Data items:
■ ■ ■
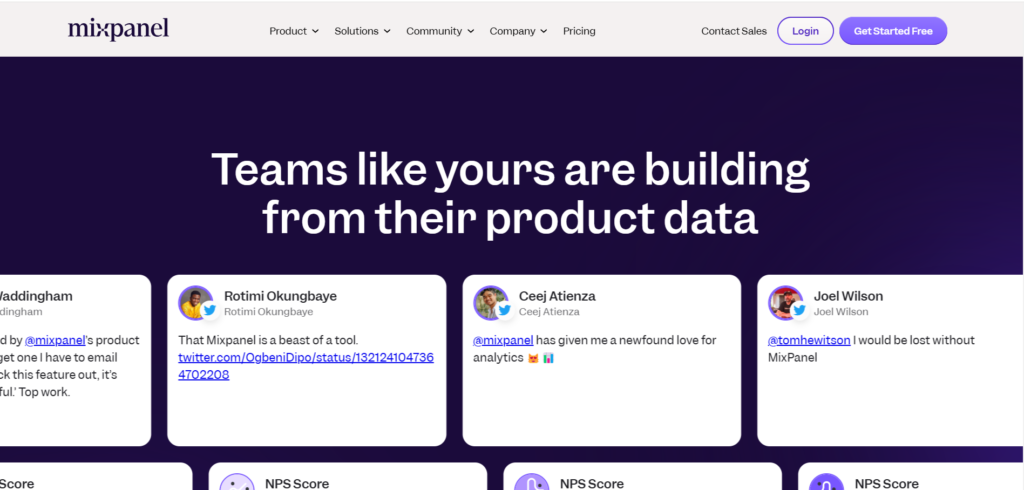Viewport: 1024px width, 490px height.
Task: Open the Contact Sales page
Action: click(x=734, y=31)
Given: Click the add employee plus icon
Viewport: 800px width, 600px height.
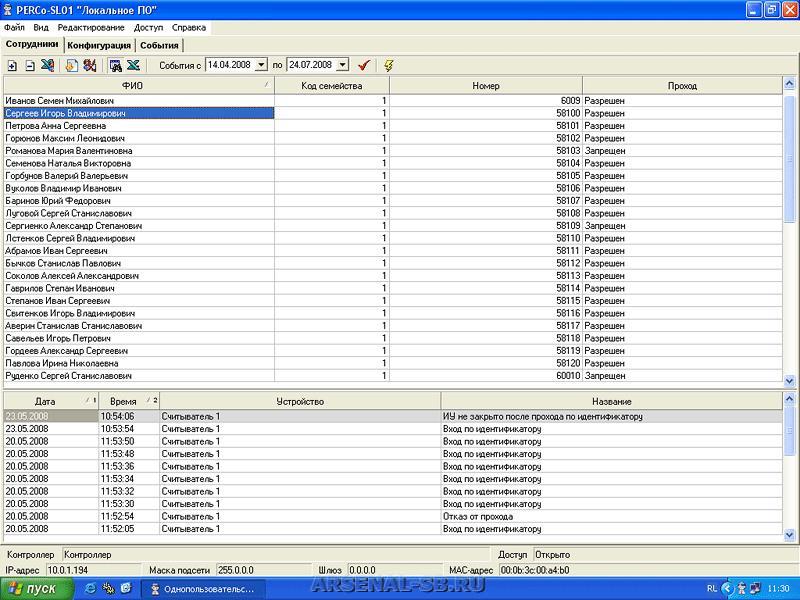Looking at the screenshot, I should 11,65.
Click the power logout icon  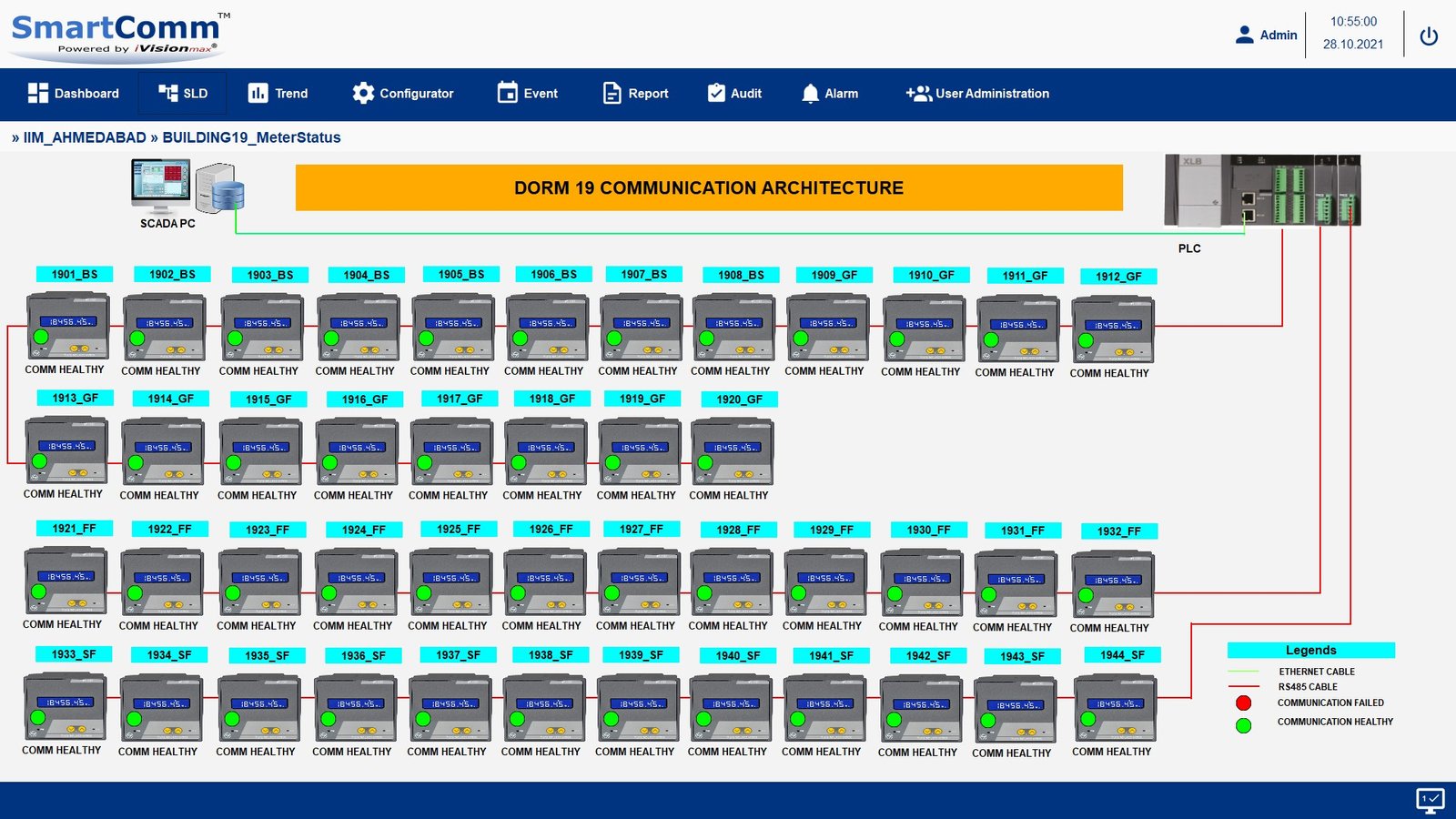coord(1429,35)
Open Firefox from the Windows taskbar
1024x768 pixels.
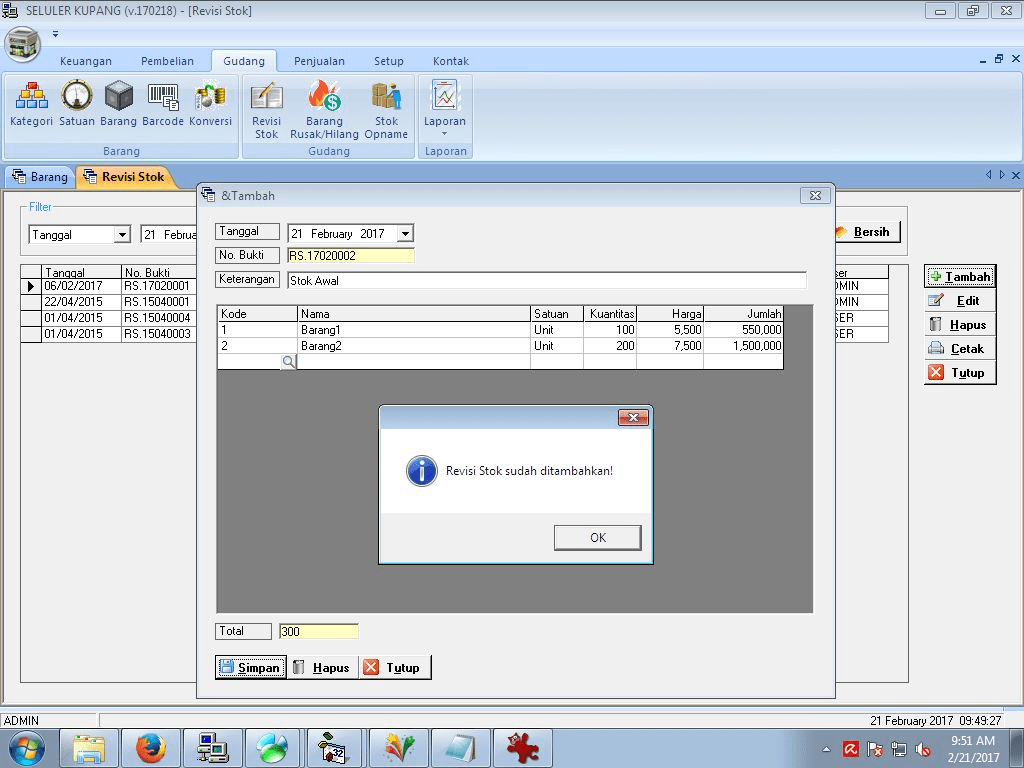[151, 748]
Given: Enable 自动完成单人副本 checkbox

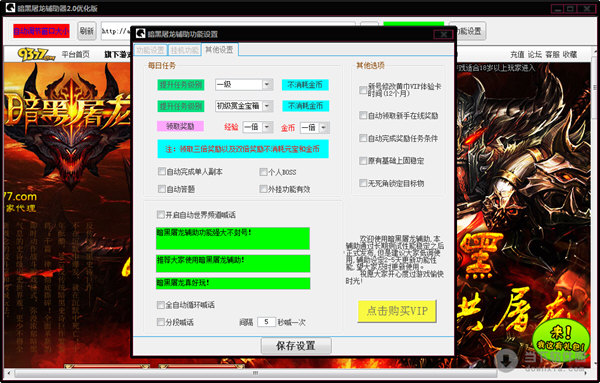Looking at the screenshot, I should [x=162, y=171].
■ ■ ■
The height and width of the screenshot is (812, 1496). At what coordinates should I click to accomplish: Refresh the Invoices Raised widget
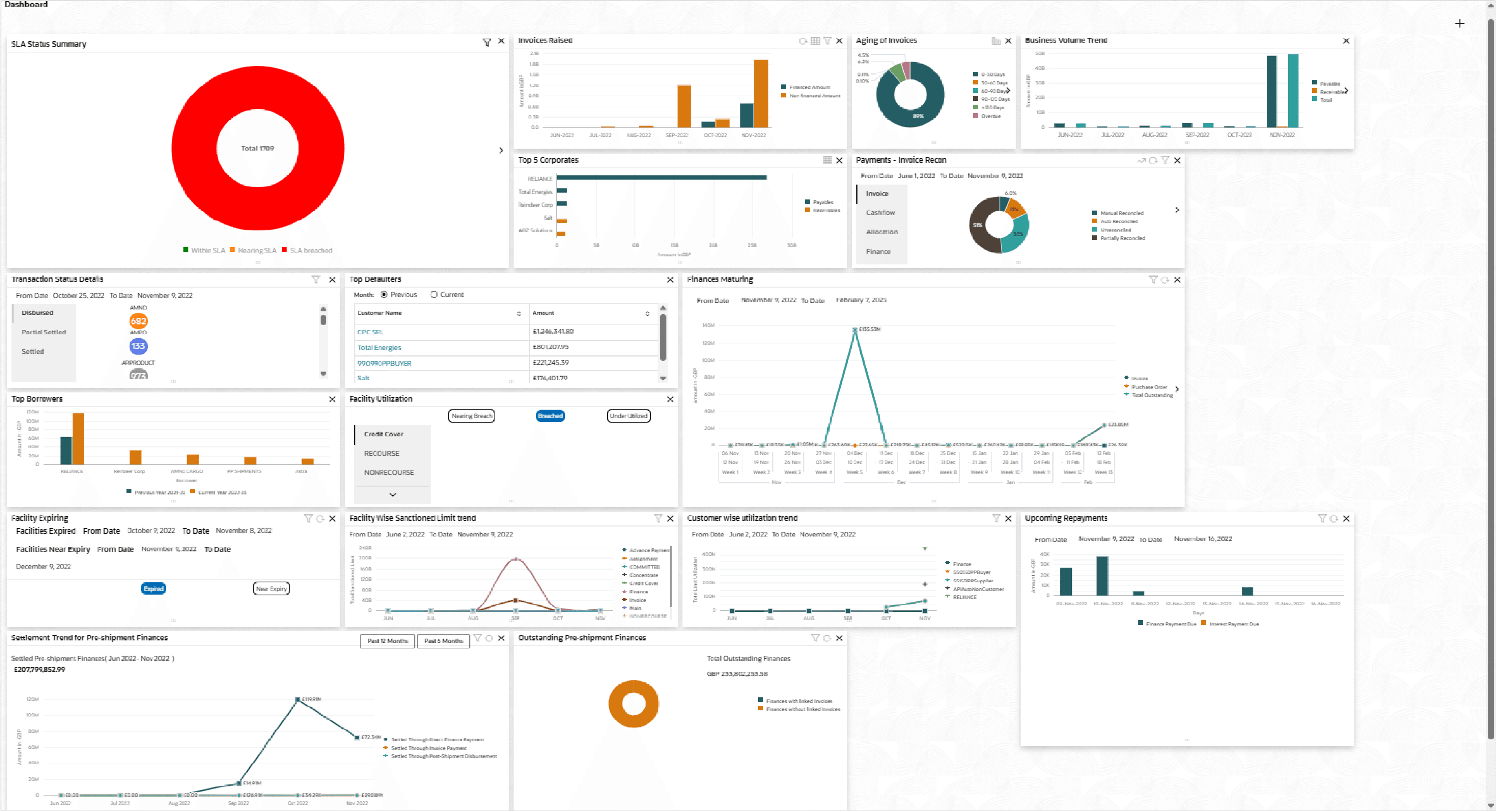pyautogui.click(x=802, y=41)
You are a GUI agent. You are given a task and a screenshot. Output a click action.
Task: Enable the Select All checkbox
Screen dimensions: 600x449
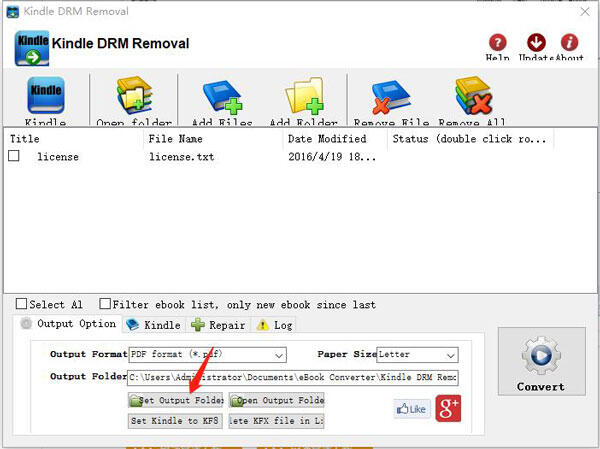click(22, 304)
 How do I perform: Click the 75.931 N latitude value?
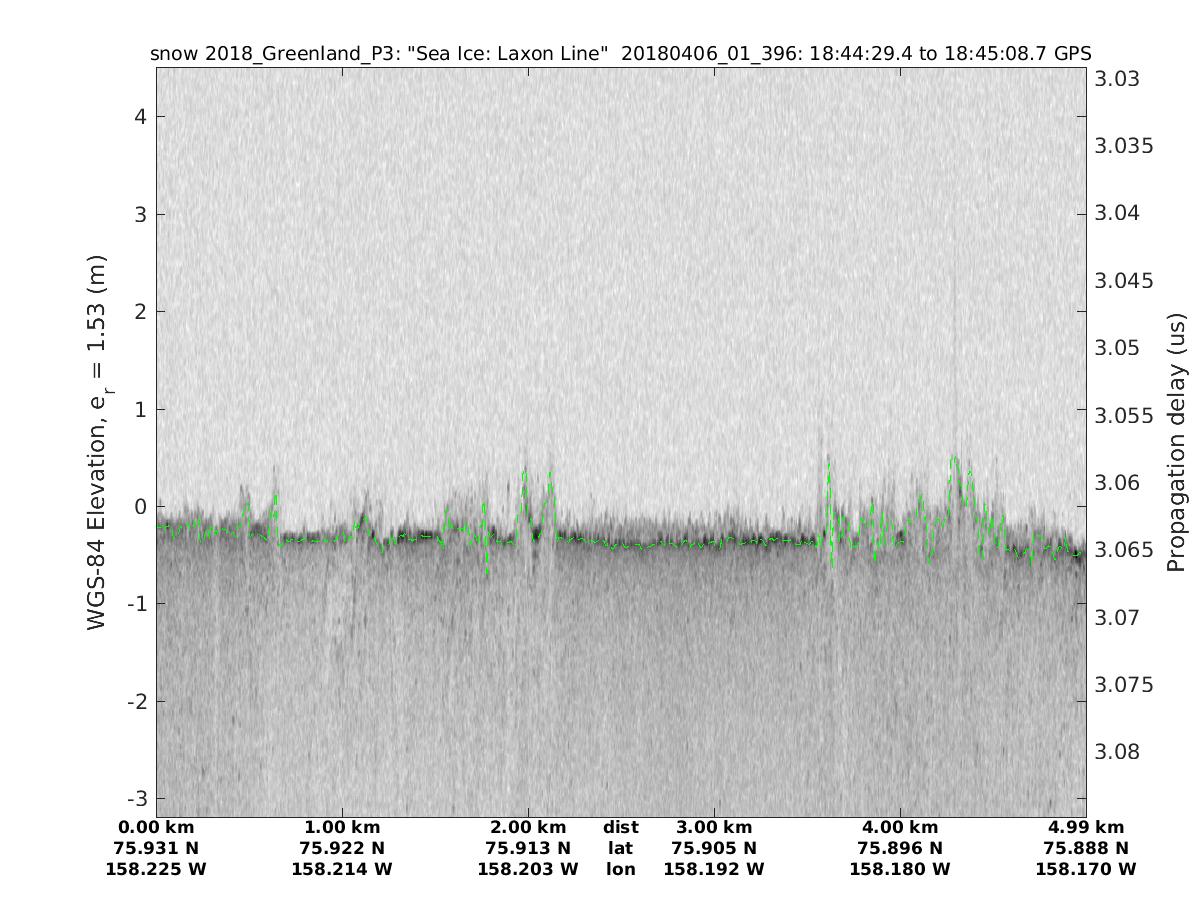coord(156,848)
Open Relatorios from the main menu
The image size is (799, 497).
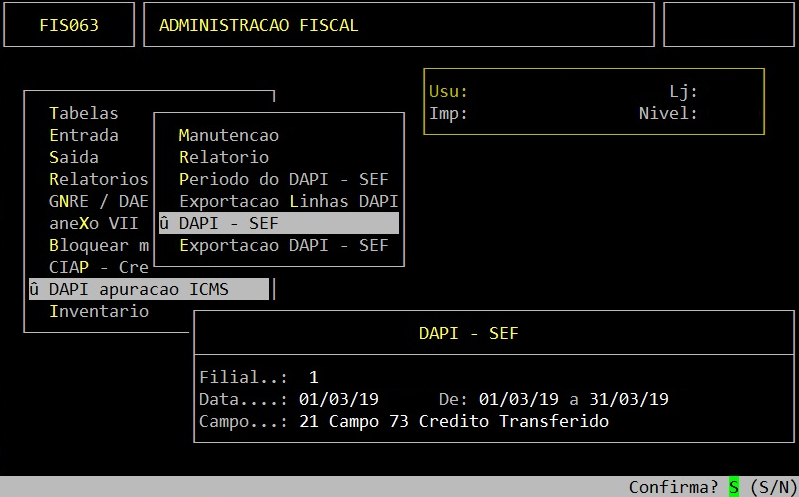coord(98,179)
■ ■ ■
■ TASK PROMPT ■
Please edit the data from the line containing "You are a GUI" down through the line containing "coord(98,179)", replacing "checkbox" with "toggle" and keeping everything else unchanged. Give back only those lines, with the pictures left out.

■ CORRECT OUTPUT ■
You are a GUI agent. You are given a task and a screenshot. Output a click action.
Task: Enable the Select All toggle
Screen dimensions: 600x449
click(22, 304)
 How do I perform: Click the 75.931 N latitude value?
coord(156,848)
Open Relatorios from the main menu
The image size is (799, 497).
coord(98,179)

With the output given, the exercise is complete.